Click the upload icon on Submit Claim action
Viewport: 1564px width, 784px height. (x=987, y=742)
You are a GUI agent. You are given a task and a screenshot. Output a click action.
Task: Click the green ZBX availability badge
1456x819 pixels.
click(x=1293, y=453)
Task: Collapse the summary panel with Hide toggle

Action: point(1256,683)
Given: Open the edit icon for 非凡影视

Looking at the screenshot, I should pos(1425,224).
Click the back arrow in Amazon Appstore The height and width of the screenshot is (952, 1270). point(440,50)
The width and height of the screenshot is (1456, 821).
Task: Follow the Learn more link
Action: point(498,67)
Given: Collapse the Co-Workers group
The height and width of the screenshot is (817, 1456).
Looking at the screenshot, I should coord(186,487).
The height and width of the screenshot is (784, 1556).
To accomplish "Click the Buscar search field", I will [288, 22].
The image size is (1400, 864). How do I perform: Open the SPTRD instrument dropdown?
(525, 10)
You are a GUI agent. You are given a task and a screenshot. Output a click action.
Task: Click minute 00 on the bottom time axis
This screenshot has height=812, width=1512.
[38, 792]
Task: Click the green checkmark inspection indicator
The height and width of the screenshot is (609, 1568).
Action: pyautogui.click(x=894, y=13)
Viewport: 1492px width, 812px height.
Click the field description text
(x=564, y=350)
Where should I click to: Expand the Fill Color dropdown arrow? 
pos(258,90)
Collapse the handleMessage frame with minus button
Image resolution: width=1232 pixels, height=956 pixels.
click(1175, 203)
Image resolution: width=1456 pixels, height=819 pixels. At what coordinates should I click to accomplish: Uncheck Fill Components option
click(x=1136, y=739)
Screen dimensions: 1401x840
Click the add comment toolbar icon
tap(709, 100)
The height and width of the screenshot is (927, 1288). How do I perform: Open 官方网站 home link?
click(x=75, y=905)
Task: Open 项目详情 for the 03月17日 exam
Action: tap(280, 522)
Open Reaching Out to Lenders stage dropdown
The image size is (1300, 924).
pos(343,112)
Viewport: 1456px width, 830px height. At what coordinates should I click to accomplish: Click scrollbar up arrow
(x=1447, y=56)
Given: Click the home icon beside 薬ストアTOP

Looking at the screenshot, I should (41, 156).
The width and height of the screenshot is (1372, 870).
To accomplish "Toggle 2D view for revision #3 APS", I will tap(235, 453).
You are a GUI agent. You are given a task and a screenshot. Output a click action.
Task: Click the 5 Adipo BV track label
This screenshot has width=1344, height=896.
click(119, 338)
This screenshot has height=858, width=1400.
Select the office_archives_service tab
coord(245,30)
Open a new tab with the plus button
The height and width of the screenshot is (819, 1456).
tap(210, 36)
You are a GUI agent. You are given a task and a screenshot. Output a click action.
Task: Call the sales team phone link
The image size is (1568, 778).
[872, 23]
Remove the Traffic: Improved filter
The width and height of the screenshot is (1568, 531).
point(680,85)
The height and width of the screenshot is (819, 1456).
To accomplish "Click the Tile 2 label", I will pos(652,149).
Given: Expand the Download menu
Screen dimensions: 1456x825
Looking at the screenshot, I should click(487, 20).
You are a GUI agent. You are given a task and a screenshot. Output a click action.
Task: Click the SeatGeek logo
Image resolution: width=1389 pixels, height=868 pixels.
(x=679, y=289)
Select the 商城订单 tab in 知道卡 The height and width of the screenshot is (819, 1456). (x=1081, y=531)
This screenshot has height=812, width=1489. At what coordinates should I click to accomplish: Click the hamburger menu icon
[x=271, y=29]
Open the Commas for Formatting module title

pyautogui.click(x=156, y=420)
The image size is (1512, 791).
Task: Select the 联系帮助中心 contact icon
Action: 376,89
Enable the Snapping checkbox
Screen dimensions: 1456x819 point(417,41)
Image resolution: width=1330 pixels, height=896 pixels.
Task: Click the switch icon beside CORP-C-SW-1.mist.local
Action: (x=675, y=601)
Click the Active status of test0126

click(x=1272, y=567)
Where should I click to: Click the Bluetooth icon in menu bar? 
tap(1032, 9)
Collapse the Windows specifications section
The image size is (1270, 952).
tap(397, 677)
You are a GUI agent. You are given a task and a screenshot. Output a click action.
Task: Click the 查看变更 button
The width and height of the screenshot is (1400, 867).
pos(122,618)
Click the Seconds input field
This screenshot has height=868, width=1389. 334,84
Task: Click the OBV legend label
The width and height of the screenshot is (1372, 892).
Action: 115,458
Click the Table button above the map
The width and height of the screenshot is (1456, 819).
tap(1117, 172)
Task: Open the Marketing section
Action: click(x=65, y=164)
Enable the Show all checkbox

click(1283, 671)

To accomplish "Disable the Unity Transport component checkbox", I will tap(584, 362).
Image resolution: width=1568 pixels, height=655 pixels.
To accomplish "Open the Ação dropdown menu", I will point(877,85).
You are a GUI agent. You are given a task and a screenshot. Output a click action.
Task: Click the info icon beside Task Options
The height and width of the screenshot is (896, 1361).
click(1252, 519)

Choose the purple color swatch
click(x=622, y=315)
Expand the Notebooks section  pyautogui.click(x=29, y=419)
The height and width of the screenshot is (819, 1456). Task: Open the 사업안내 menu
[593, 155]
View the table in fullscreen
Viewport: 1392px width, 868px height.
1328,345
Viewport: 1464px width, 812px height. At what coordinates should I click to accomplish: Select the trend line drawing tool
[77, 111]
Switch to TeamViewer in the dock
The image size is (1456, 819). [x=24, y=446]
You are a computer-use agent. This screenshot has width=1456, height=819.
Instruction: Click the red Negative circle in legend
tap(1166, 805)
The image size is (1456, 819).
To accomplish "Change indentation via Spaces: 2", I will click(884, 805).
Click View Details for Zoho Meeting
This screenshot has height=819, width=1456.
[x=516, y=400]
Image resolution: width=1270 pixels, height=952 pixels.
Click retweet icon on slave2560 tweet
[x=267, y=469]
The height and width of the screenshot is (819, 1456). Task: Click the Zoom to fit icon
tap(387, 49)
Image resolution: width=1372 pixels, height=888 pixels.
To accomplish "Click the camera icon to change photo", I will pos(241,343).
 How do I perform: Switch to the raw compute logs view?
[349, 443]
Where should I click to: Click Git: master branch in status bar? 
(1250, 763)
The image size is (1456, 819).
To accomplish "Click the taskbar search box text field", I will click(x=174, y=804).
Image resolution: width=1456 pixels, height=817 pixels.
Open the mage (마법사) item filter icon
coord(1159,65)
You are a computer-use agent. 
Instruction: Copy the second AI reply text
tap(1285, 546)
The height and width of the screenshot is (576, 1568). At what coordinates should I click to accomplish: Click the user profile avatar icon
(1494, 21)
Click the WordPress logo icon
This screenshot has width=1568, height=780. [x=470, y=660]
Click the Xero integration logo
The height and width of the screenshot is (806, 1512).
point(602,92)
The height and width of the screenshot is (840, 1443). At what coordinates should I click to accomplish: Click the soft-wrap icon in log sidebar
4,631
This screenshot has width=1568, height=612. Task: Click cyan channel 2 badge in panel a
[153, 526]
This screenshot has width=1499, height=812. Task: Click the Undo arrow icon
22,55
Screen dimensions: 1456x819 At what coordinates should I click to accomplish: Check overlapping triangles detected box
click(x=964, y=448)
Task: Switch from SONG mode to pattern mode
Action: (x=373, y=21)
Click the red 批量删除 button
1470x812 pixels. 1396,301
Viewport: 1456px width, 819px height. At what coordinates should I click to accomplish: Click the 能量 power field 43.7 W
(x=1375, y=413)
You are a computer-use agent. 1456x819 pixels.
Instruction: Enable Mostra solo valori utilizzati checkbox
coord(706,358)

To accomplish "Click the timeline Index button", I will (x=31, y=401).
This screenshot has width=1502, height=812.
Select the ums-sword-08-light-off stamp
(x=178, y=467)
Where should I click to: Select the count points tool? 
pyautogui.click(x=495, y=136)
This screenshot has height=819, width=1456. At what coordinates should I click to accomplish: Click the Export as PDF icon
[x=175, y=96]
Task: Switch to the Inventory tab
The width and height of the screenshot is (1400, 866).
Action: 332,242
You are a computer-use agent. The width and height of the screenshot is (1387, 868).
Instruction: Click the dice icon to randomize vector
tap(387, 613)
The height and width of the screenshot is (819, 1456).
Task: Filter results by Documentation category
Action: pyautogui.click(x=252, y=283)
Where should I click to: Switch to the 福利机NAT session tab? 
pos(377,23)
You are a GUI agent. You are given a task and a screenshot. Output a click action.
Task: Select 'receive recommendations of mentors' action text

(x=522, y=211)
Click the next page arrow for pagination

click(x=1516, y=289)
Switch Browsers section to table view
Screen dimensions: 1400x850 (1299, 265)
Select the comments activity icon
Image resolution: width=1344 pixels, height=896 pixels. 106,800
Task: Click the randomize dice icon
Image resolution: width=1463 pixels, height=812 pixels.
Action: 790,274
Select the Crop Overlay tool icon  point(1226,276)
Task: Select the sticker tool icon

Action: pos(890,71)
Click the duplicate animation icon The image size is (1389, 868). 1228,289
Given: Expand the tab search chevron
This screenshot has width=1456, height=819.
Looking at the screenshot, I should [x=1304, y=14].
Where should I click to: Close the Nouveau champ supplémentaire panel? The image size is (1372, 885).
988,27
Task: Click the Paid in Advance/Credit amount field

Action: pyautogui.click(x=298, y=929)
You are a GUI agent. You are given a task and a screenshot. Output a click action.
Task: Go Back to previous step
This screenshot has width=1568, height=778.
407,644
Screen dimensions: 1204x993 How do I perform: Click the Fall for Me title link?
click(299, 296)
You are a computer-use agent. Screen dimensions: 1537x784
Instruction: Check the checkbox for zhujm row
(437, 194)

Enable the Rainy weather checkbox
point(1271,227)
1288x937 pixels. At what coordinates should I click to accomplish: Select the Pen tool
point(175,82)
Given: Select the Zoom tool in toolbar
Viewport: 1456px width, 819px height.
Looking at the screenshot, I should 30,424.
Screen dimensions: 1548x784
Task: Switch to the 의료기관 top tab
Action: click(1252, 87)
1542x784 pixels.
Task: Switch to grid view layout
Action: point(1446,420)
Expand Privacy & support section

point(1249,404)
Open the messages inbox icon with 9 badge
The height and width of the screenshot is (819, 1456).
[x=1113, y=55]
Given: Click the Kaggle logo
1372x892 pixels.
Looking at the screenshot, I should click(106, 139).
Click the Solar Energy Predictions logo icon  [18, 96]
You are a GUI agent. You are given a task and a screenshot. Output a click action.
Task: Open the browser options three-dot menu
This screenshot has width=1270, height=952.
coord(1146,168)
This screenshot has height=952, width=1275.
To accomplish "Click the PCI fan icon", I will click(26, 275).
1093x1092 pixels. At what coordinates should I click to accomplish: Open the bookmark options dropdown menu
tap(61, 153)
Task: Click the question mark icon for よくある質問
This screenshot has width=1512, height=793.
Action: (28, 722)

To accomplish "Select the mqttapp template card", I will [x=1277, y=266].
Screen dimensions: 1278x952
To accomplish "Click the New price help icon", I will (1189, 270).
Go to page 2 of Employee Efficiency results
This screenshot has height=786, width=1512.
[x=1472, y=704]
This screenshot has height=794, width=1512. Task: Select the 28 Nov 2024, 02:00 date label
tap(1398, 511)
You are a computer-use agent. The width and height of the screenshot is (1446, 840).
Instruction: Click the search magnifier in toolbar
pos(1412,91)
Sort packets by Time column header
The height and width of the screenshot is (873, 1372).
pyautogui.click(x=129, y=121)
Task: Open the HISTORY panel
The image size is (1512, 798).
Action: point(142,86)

=-=-=-=-=

Exercise instructions => Name the number of lines in the listing that contain the word "green", and only that number.

Response to this task => 2